Belatedly, the ruling party realised that the appalling publicity
caused by the incident might cost it dear. And this, of course, is the
crunch. Already disgusted donors have been pulling back in droves,
leaving only $700 million pledged this year instead of the budgeted
$2.5 billion. Discussions are continuing about the release of a further
IMF tranche of $53 million and a World Bank $300 million credit
facility, with a further $100 million under discussion with the
European Union and other donors. Western public opinion finds it less
and less obvious that such aid should be extended to a country which
shows so little respect for the rule of law and which will only spend
it on a foreign war, ordered without any reference to parliament.
A considerable head of steam is building up behind the National
Constitutional Assembly. This is a broad front of trade unions, human
rights groups and other NGOs which sees constitutional reform —
including a change in the electoral system before next year’s
parliamentary elections — as the only peaceful way out of the current
impasse. Margaret Dongo, the popular independent MP, has now launched a
new party, the Zimbabwe Union of Democrats, to fight the election. But
more attention is focused on the attempt by Morgan Tsvangirai, the ZCTU
leader who also heads the NCA, to call a national convention at the end
of this month to examine a series of social and economic as well as
constitutional issues. The Zimbabwe Council of Churches and a large
number of civic groups as well as the trade unions are involved in this
initiative. Thus Tsvangirai is assembling a broad opposition front
comparable to the South African United Democratic Front of the 1980s.

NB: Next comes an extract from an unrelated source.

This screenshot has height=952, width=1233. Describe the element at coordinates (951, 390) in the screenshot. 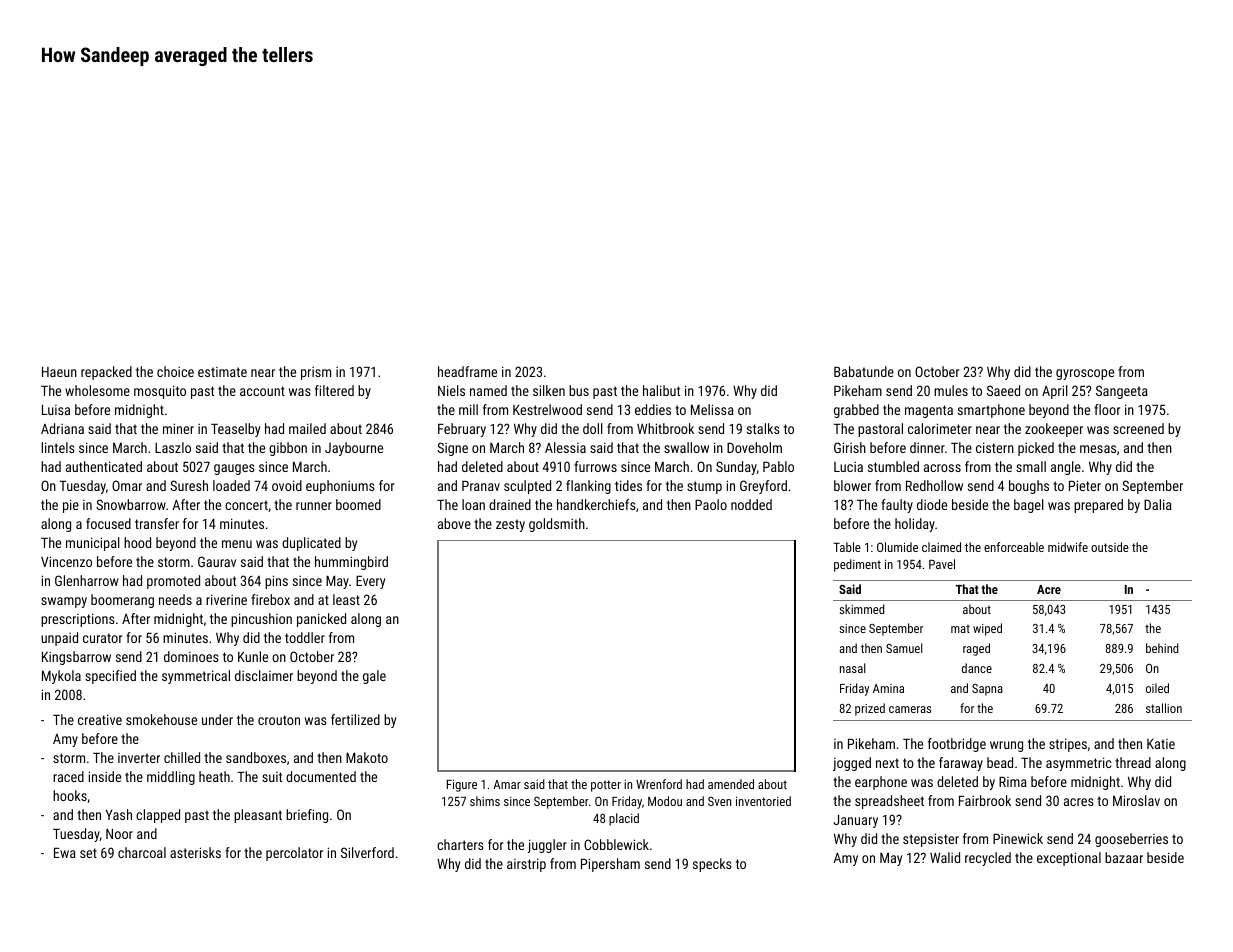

The ideological polarities, however, are the opposite of those seen in
South Africa, for it is Mugabe who talks the language of socialism
which Tsvangirai and ZCTU have abandoned in favour of classic liberal
constitutionalism and the social market economy.
Tsvangirai, though he has steadily denied party political ambitions,
sounds as if he is beginning to accept the inevitability of a direct
political challenge to Mugabe. The government has now agreed to set up
a 240 member presidential commission on constitutional reform with
equal representation for elected Zanu-PF MPs and civil society
representatives. The NCA, though deeply wary of any attempt by the
president to take control of the process, is also aware that cracks are
developing within Zanu-PF and hopes that some of the ruling party’s
backbenchers can be drawn into the cause of genuine constitutional
reform.
But the reformers face an uphill task. “Mugabe always wants revenge on
those who criticise him”, one hears. “When the students turned out with
placards saying ‘Mugabe must go’ he shut down the university for a
whole year. He’s got too much to lose and too much to hide. He’ll do
anything to win next year’s elections, including rigging them if
necessary.” Certainly, the government’s currently overwhelming control
of the electoral process will have to go if next year’s elections are
to be a fair test of opinion but only a combination of strong domestic
opposition and overwhelming donor pressure has any chance of changing
that. As so often in Africa, democrats find themselves half-hoping that
donors will cut off aid to maximise that pressure.
But first Tsvangirai, ZCTU and the NCA have got to get through the
next two months. As the 20 per cent food price increases ripple through
this month, to be followed by the 100 per cent tariff increase in
March, the potential for a further explosion of food rioting and social
despair is bound to grow.
“We have to contain the people’s anger somehow”, says Tsvangirai.
“Already people are saying why are we so slow, why don’t we take up the
challenge. But the government would love us to call another stay-away
so that it would have an excuse to arrest all the top leaders of the
unions. And that would capsize the national convention we’re trying to
call.” Tsvangirai is walking a tightrope as it is and the cutting off
of IMF/World Bank aid would make his task more precarious. Fighting for
democracy against apartheid was, as Nelson Mandela put it, “no easy
walk to freedom”, but fighting for the same things against the corrupt
and entrenched forces of African nationalism is no easier.